(Stored data entries)
####################

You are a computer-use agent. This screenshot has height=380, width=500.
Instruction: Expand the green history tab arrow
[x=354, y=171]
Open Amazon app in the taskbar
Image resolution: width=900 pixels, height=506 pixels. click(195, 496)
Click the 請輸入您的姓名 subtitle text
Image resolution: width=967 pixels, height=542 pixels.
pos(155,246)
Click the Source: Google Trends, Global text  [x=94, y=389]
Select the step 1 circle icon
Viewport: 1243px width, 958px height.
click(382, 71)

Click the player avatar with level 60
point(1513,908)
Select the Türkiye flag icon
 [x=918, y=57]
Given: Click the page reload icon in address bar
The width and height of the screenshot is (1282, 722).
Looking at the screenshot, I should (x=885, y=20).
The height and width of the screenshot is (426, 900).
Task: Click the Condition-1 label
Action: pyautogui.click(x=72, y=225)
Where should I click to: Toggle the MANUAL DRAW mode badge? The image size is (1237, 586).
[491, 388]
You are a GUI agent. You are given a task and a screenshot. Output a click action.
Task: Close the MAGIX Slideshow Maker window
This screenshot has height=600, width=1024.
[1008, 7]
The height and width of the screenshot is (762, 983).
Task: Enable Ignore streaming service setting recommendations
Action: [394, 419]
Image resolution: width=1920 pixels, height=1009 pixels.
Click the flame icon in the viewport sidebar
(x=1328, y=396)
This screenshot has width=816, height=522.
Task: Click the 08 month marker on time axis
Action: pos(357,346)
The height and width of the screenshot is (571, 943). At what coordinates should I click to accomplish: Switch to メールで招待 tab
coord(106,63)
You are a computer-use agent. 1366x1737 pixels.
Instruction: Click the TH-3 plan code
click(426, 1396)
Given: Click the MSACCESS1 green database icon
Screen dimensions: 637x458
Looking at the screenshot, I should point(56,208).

####################

→ **WORK TO BE COMPLETED**:
Starting at the line above that holds "Given: Click the page" and ending at the line that holds "Task: Close the MAGIX Slideshow Maker window", transcribe each line exactly and include no other lines.

→ **ANSWER SECTION**:
Given: Click the page reload icon in address bar
The width and height of the screenshot is (1282, 722).
Looking at the screenshot, I should (x=885, y=20).
The height and width of the screenshot is (426, 900).
Task: Click the Condition-1 label
Action: pyautogui.click(x=72, y=225)
Where should I click to: Toggle the MANUAL DRAW mode badge? The image size is (1237, 586).
[491, 388]
You are a GUI agent. You are given a task and a screenshot. Output a click action.
Task: Close the MAGIX Slideshow Maker window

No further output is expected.